The paper on medieval and early modern India (History of India, 1206-1707) best demonstrates the ideological bias in the LOCF. It treats the “Hindu society” and the “Muslim society” as discrete entities in the medieval past, replicating the understanding that these communities existed as separate nations, an understanding that last had valence in the run-up to the partition of India.

Further, it presents a history of only north India. In contrast, existing history syllabi currently followed in universities across India have been studying the processes of sociocultural, economic and political changes in different regions like Odisha, the peninsular India, and the Rajputana, Gujarat, Malwa, Bengal regions, among others. But this latest curriculum framework ignores the rich work in regional history and introduces some regions in the syllabus simply as political formations.

Pedagogical issues

Inherent in the LOCF is a pedagogical critique of current forms of history education. It forcefully argues that young minds are not “empty vessels” to be filled with “static narratives”. Young minds, it declaims, must be participants in knowledge production. This would make history an attractive area of study. However, the pedagogy suggested in the course outlines and recommended readings would achieve just the opposite.

The introduction of primary material in the classroom — parts of historical texts, archaeological artefacts, coins, visits to monuments and museums — bring the subject alive for students. Engagement with these allows students to parse historical analysis and make their own judgments.

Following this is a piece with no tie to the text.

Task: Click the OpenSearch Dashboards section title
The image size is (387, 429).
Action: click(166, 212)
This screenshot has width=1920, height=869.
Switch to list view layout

However, the readings prescribed in the curriculum do not contain a single reference to primary archives for history-writing. Further, the suggested readings are devoid of some of the most important works in different areas of history-writing. Readings in history, or any academic discipline for that matter, are central to building the discipline. We look at older writings and follow the evolution of historiographical understanding through critiques and the new questions posed. To develop critical thinking, students must be encouraged to read divergent opinions and engage with different ideological hues of historians. A curriculum framework that does not encourage this only provides faulty foundations for disciplinary education.

This curriculum framework, quite egregiously, omits some of the finest writings in Indian history. Instead, a bulk of suggested readings span from the 1900s to, at best, 1980s, with a heavy dependence on the work of Indologists. The omissions seem deliberate and ideologically motivated. Most importantly, rather than enabling students to critically engage with diverse schools of historiography and reaching their own conclusions, it seeks to curtail the resource base available to them.

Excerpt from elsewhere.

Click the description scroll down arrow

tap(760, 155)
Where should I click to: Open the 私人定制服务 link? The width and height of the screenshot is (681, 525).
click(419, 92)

What are the challenges facing a young student in the 21st century? Climate disaster, democracy, freedom of speech and movement, equity in rights and social justice are issues that must be considered. This curriculum, with its colonial underpinnings, is inadequate in preparing students of the 21st century. New modes of thinking about Big Data, digital mapping and visualisations, critical study of the environment, health and society are all missing from this curriculum.

Seen in its entirety, the LOCF is determined to project into the past majoritarian and divisive conceptions of contemporary Indian politics. It is limited and narrow in its understanding of processes of historical change, out of touch with the current state of research in the discipline of history, and dated in its pedagogy. In 2021, this curriculum framework seeks to make history education a space for passive rote-learning of ideas that had their heyday in 1921.

Anubhuti Maurya teaches history at the

Shiv Nadar University. Views are personal.